RECORD EXCERPTS: Begin

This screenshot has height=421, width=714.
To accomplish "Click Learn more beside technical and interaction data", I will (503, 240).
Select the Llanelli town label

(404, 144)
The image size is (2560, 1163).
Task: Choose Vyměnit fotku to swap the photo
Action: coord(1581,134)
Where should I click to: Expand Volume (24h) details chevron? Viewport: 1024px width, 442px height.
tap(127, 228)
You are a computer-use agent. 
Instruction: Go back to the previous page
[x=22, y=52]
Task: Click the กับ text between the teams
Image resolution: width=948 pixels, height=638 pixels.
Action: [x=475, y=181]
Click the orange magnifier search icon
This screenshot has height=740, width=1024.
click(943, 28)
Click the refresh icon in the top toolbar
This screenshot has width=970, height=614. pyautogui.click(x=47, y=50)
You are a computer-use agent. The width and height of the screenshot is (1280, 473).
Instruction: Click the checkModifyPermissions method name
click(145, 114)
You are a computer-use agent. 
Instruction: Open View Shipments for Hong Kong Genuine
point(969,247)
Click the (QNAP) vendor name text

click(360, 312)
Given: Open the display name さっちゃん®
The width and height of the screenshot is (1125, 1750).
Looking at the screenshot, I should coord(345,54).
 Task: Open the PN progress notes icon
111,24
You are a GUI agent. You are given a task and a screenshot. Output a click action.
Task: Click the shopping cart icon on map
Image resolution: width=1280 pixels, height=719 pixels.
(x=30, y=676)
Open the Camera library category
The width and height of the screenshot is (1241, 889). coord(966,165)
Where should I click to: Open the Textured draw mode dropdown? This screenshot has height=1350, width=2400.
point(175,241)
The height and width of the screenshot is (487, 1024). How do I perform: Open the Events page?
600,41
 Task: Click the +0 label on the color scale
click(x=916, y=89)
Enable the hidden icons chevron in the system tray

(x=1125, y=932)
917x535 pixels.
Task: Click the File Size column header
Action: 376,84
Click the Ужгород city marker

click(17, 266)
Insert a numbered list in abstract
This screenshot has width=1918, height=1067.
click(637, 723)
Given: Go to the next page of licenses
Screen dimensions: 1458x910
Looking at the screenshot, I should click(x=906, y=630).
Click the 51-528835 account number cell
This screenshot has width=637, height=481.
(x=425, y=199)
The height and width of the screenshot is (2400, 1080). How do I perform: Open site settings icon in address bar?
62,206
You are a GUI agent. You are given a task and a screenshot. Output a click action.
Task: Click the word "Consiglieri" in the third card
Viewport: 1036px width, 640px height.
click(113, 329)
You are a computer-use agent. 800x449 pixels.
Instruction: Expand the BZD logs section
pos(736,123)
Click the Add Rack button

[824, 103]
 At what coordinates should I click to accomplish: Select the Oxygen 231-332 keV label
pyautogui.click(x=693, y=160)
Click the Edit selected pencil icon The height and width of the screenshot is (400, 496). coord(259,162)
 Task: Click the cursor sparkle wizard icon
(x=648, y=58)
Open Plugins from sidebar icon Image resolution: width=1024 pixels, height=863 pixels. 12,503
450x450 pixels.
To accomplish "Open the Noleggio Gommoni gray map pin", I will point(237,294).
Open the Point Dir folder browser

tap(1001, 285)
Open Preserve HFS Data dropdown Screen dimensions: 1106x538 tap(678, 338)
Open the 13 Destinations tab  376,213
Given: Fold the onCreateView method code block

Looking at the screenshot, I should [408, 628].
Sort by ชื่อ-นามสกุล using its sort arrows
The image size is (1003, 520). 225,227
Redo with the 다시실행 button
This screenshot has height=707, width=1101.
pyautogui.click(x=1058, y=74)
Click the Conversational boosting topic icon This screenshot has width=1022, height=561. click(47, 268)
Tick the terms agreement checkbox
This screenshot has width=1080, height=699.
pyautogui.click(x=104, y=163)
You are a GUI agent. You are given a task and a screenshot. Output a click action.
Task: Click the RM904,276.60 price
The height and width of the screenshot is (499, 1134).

RECORD EXCERPTS: End

▶ EXERCISE GOAL
Lines of the data that include the string "computer" are to be counted; report the total by itself.

▶ RESPONSE
4